Thursday, March 16, 2006

st: -textbarplot- available from SSC

A few days ago, I mentioned a program -textbarplot- I was developing. This mention was in response to a posting by Hiroshi Maeda. Austin Nichols contributed helpfully to discussion.

My own earlier stimulus came from teaching. A student had a reasonable question and the Stata answer was rather complicated compared with what she wanted. This is no criticism of -graph bar- or -twoway bar-, the main alternatives for doing it: both are general, flexible and to that extent necessarily formidable in total.

Thanks to Kit Baum, this program is now available from SSC. Stata 8.2 is required.

The major point is best illustrated by example. On a happy holiday in Stockholm I naturally visited a good bookshop and acquired a simple statistical guide to Sweden.

The following data on home access to internet 2002 (%) come from Statistiska centralbyrån. 2003. Sweden in figures/Sverige i siffror 2004. p.52:

Men 66.7 Women 60.3 16-24 75.5 25-34 75.0 35-44 80.0 45-54 75.4 55-64 59.9 65-74 29.8 75-84 10.3 Labourers 49.9 Lower white collar 60.8 Managers and officials 83.5 Entrepreneurs 66.3 Farmers 26.8 Old-age pensioners 22.1

In cases like this the breakdown by sex (certainly) or by age or occupation (possibly) is too simple to justify a graph or even a table in a report, but the three together show enough to deserve a graph or table. What I (and my student with her data (and Hiroshi Maeda too with a similar example)) would like to be able to do is insist easily on precisely this order and precisely the blank lines specified. In effect we want almost an immediate graph command.

With -textbarplot-, you enter these data as two variables, say a string variable -text- and a numeric variable -access-, with blank strings and missing numerics in observations 3 and 11 to indicate blank lines. Then

. label var access "home access to internet (%)" . textbarplot text access

More generally, -textbarplot- produces a horizontal bar plot with text shown to the left of the bars. A textvar specifies the text and a barvar, which must be a numeric variable, specifies the magnitude of the bars.

By default

1. If textvar is a string variable, then observation numbers are used to determine row positions for the bars, which are y axis values on a reversed scale, and its values are used as text.

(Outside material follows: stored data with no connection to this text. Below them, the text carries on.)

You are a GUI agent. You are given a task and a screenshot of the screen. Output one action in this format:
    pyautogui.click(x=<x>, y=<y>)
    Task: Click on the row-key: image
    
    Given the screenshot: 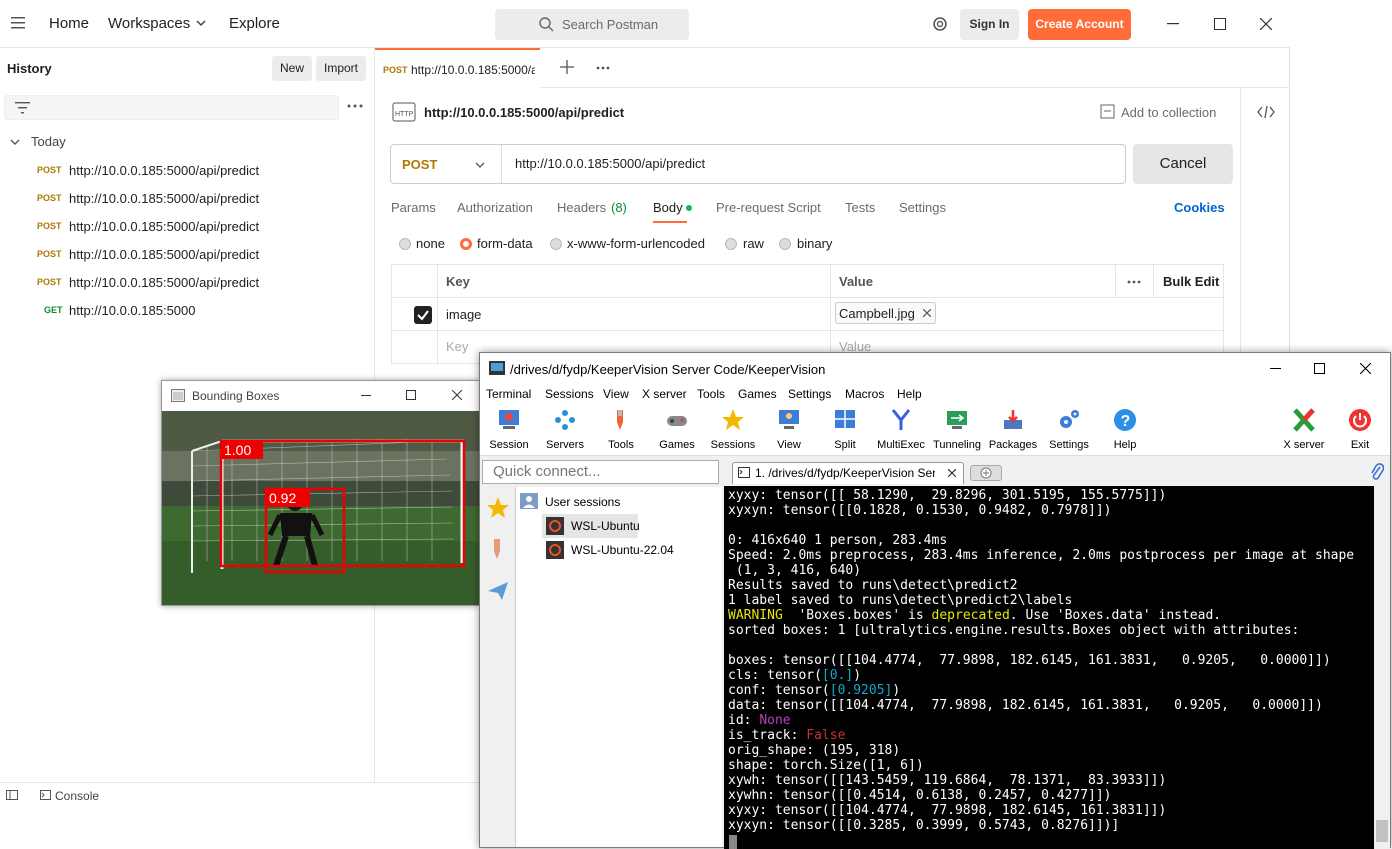 What is the action you would take?
    pyautogui.click(x=464, y=314)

2. If textvar is a numeric variable with labels, then its numeric values are used to determine row positions, and its labels are used as text.

3. If textvar is an integer-valued numeric variable, then its numeric values are used to determine row positions and are also shown as text.

These defaults can be over-ridden by specifying an integer-valued y variable with the -y()- option. In that case there are no constraints on what textvar is.

textbarplot is a wrapper for -twoway bar- and -twoway scatter-. Other kinds of graph can be obtained by using a -recast()- option. The most useful alternatives are -recast(dot)-, -recast(dropline)- and -recast(spike)-.

By comparison, similar graphs with -graph hbar- can be a little awkward if there are to be gaps between clusters of bars or repeated category names. -textbarplot- is implemented in terms of -twoway- to provide a simpler alternative for some kinds of plots.

In short, -textbarplot- is at best a convenience command, but convenience is still preferable to its opposite.

P.S. There is a -vertical- option to yield giraffe graphics. It's usually a bad idea, but you can do it.